Operating System

51. Which of the following methods are used to pass any number of parameters to the operating system through system calls?
System calls के माध्यम से operating system को किसी भी संख्या में parameters pass करने के लिए कौन-से methods उपयोग किए जाते हैं?
(UGC NET C.S. 4 December 2019 (Paper-II))
A. Registers
B. Block or table in main memory
C. Stack
D. Block in main memory and stack

Correct Answer: D

Explanation (EN): Any number of parameters can be passed using a block in main memory or a stack.

Explanation (HI): किसी भी संख्या में parameters, main memory के block या stack की मदद से pass किए जा सकते हैं।

52. Database systems that store each relation in a separate operating system file may use the operating system's authorization scheme, instead of defining a special scheme themselves.
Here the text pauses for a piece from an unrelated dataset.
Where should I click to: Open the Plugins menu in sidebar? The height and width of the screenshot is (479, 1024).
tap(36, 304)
In this case, which of the following is false?
यदि database system प्रत्येक relation को अलग operating system file में store करे और OS authorization scheme का उपयोग करे, तो निम्न में से कौन-सा कथन गलत है?
(UGC NET C.S. June-2018 (Paper-II))
A. The administrator enjoys more control on the grant option
B. It is difficult to differentiate among the update, delete and insert authorizations
C. Cannot store more than one relation in a file
D. Operations on the database are speeded up as the authorization procedure is carried out at the operating system level

Correct Answer: D

Explanation (EN): Using the operating system's authorization scheme does not necessarily speed up database operations in the way stated.
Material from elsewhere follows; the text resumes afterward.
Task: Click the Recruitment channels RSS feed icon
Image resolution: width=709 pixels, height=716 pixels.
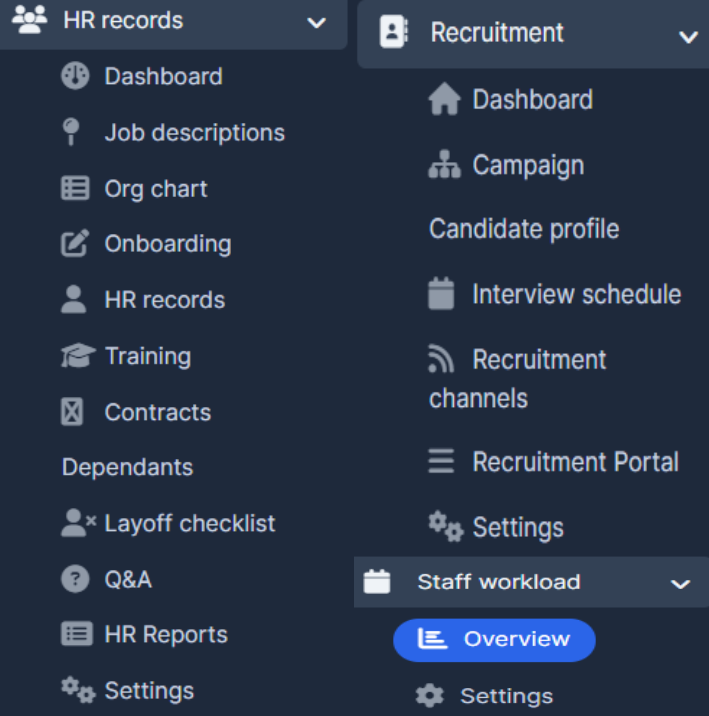Action: [x=441, y=360]

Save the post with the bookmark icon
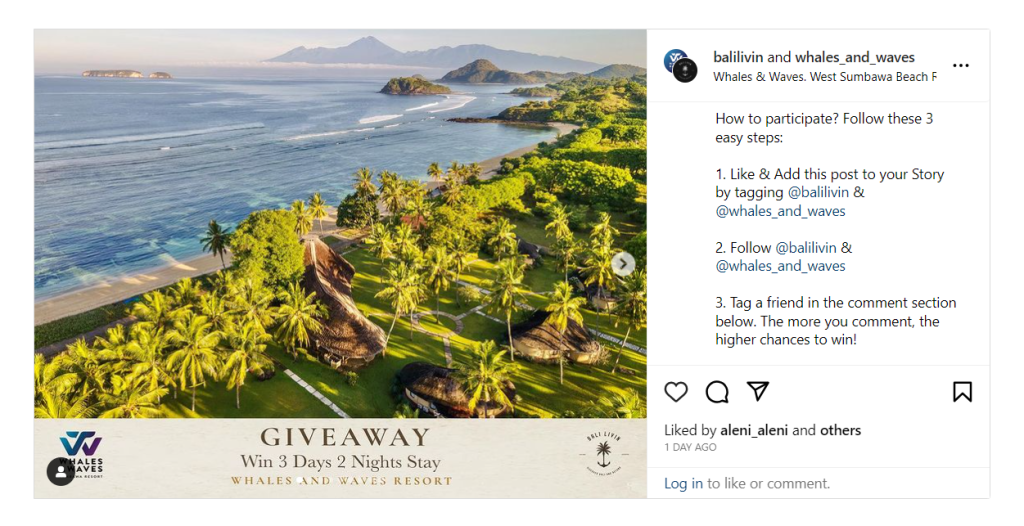962,391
Explanation (HI): OS authorization scheme का उपयोग करने से यह आवश्यक नहीं कि database operations stated तरीके से faster हो जाएँ, इसलिए यह कथन false है।

53. Which of the following statements are true? (a) External Fragmentation exists when there is enough total memory space to satisfy a request but the available space is contiguous. (b) Memory Fragmentation can be internal as well as external. (c) One solution to external Fragmentation is compaction.
निम्न कथनों में कौन-से सही हैं? (a) External fragmentation तब होती है जब कुल memory पर्याप्त हो और available space contiguous हो। (b) Memory fragmentation internal भी हो सकती है और external भी। (c) External fragmentation का एक समाधान compaction है।
(UGC NET C.S. June-2018 (Paper-II))
A. (a) and (b) only
B. (a) and (c) only
C. (b) and (c) only
D. (a), (b) and (c)

Correct Answer: C

Explanation (EN): Statement (a) is false because external fragmentation occurs when total free memory is enough but it is not contiguous. Statements (b) and (c) are true.
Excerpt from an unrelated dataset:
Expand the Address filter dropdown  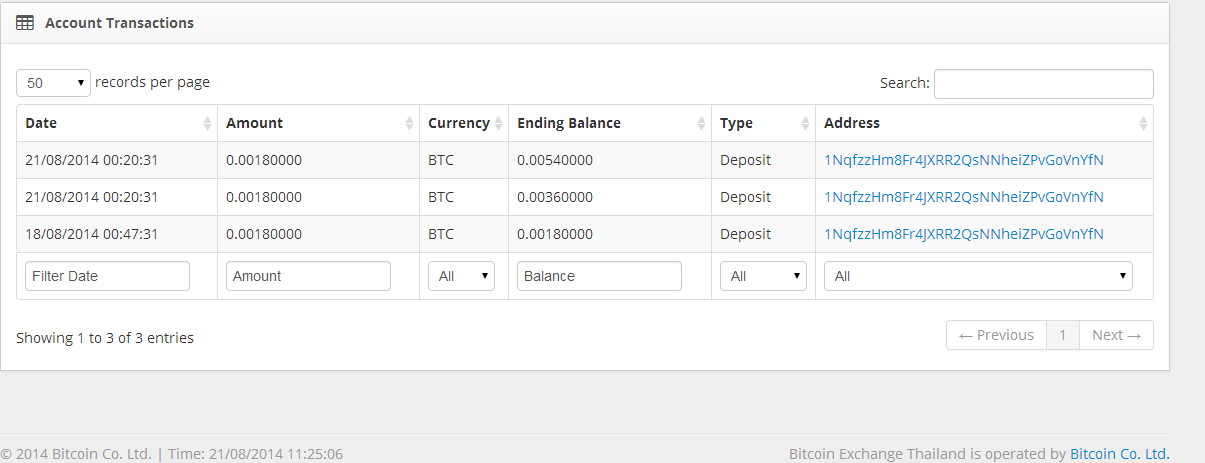[x=978, y=276]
Explanation (HI): Statement (a) गलत है क्योंकि external fragmentation तब होती है जब कुल free memory पर्याप्त हो लेकिन contiguous न हो। Statements (b) और (c) सही हैं।

54. Page information in memory is also called as Page Table. The essential contents in each entry of a page table is/are ______.
Page information in memory को Page Table कहते हैं। Page table की प्रत्येक entry का essential content क्या होता है?
(UGC NET C.S. June-2018 (Paper-II))
A. Page Access information
B. Virtual Page number
C. Page Frame number
D. Both virtual page number and Page Frame Number

Correct Answer: C

Explanation (EN): The essential content of a page table entry is the page frame number.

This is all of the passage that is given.